• _EXCERPTED TEXT_
Monday, July 30, 2007
Bo's Journal 34 North Dakota July 2007
Our introduction to North Dakota was driving across vast landscapes on our way to the town of Bowman and Butte View State Park for a night.
It was off the next morning to find the “world’s biggest scrap metal sculpture,” (2002 Guinness Book of World Records). To quote the June, 2007 issue of Smithsonian Magazine: “If Gary Greff built whimsical, giant metal sculptures along a two-lane highway leading to his struggling hometown of Regent, North Dakota, would they come?” The answer is a quiet ‘yes’ but the process has come slowly, slowly over nearly 18 years for the 200 or so souls of Regent. Most of the sculptures are made from old oil well tanks, pipes and scrap metal, erected on land leased to him by cooperative farmers with the donated help of friends and supporters. The unmarked 30 mile stretch of highway between Gladstone and Regent is now officially known as the Enchanted Highway, a name Gary envisioned in 1989 when he began his project to create a huge roadside tourist attraction that would save his town from slow economic death. This highway was so beautiful we felt it could have been called enchanted even without the sculptures.

• _PARTS OF THE EXERCISE_
A) Copy out the stretch of the North Dakota travel journal from "Monday, July 30, 2007" through "for a night.", swapping "Bowman" for "Dickinson".
B) According to the North Dakota travel journal, what are most of the sculptures along the Enchanted Highway made from?
C) Carry the North Dakota travel journal further, picking up right after its final sentence.
The material that comes next has nothing to do with this.

• _SUPPLIED MATERIAL_
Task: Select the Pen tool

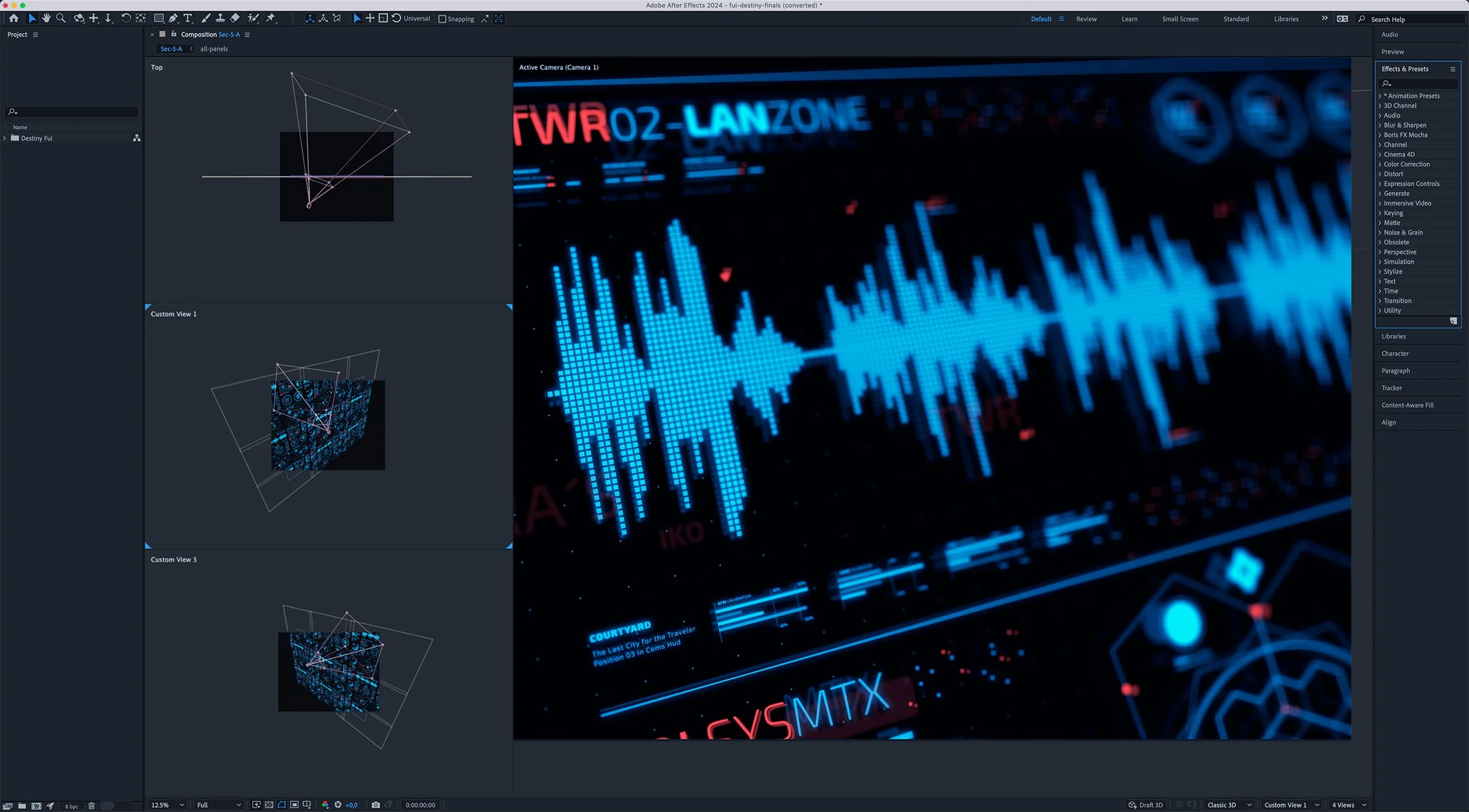Action: tap(173, 18)
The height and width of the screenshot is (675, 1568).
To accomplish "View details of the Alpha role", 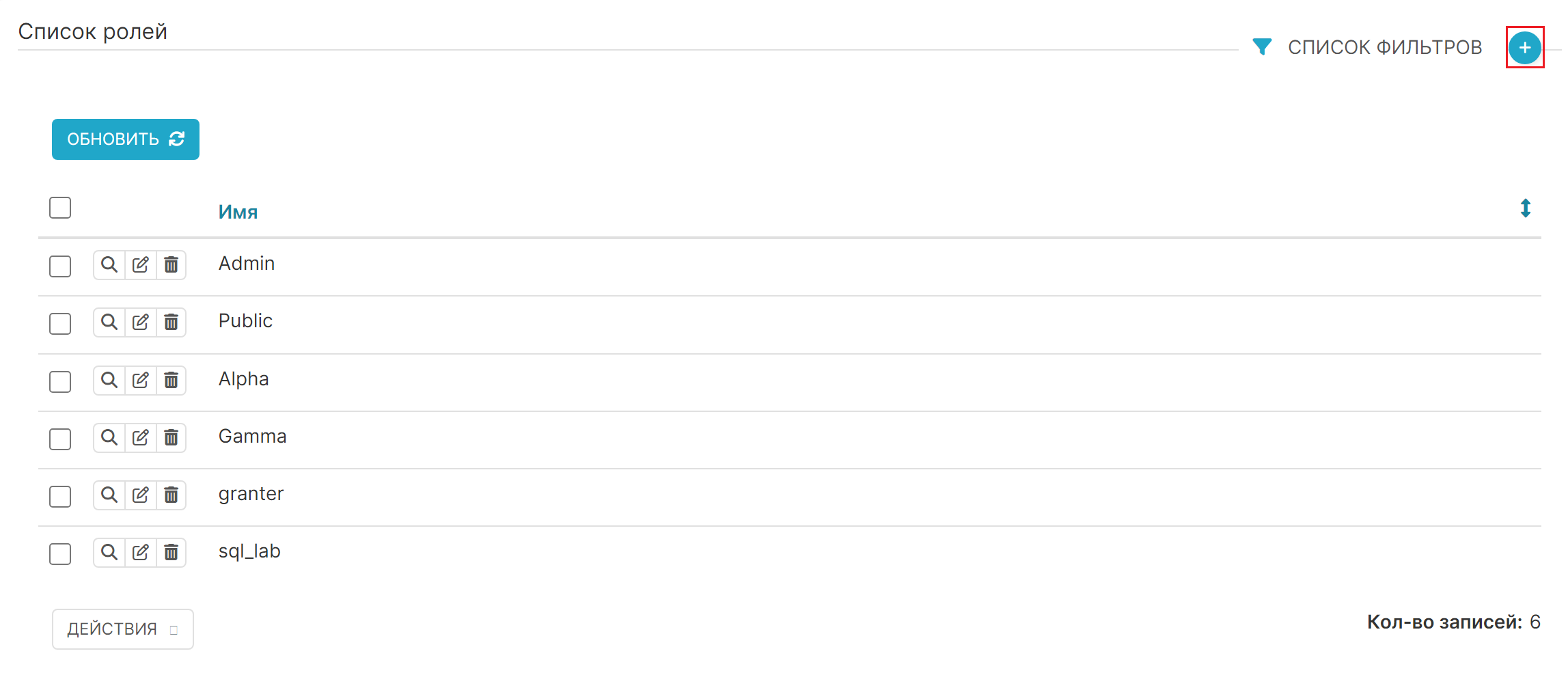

• _RESULTS OF THE EXERCISE_
A)
Monday, July 30, 2007
Bo's Journal 34 North Dakota July 2007
Our introduction to North Dakota was driving across vast landscapes on our way to the town of Dickinson and Butte View State Park for a night.

B) Old oil well tanks, pipes and scrap metal.

C)
Prairie Folk Whirligig –24 foot house with figures that actually move.
The Tin Family 1991 – Tin Pa is 45 feet tall, Ma is 44 and Son is 23 feet.
Teddy Rides Again 1993 - 51 feet tall and over 9000 lbs. of pipe.
Pheasants on the Prairie 1996 - Rooster is 70 feet long and 40 tall; hen is 60 feet long and 35 tall; chicks are 20 long and 15 feet tall, all made of wire mesh used for screening gravel.
Grasshoppers in the Field 1999 –The Big Hopper is 50 feet long and 40 tall.
Geese in Flight 2001 – “Largest Scrap Metal Sculpture in the World”. The sun ray is 156 by 110 feet. The largest goose is 19 feet long with a 30 foot wingspan.
The Deer Family 2002 – The Buck was blown over in a windstorm, but the doe is still standing at 50 feet tall and 50 feet long.
Fisherman’s Dream 2005 – seven fish made out of tin, the largest is 70 feet long.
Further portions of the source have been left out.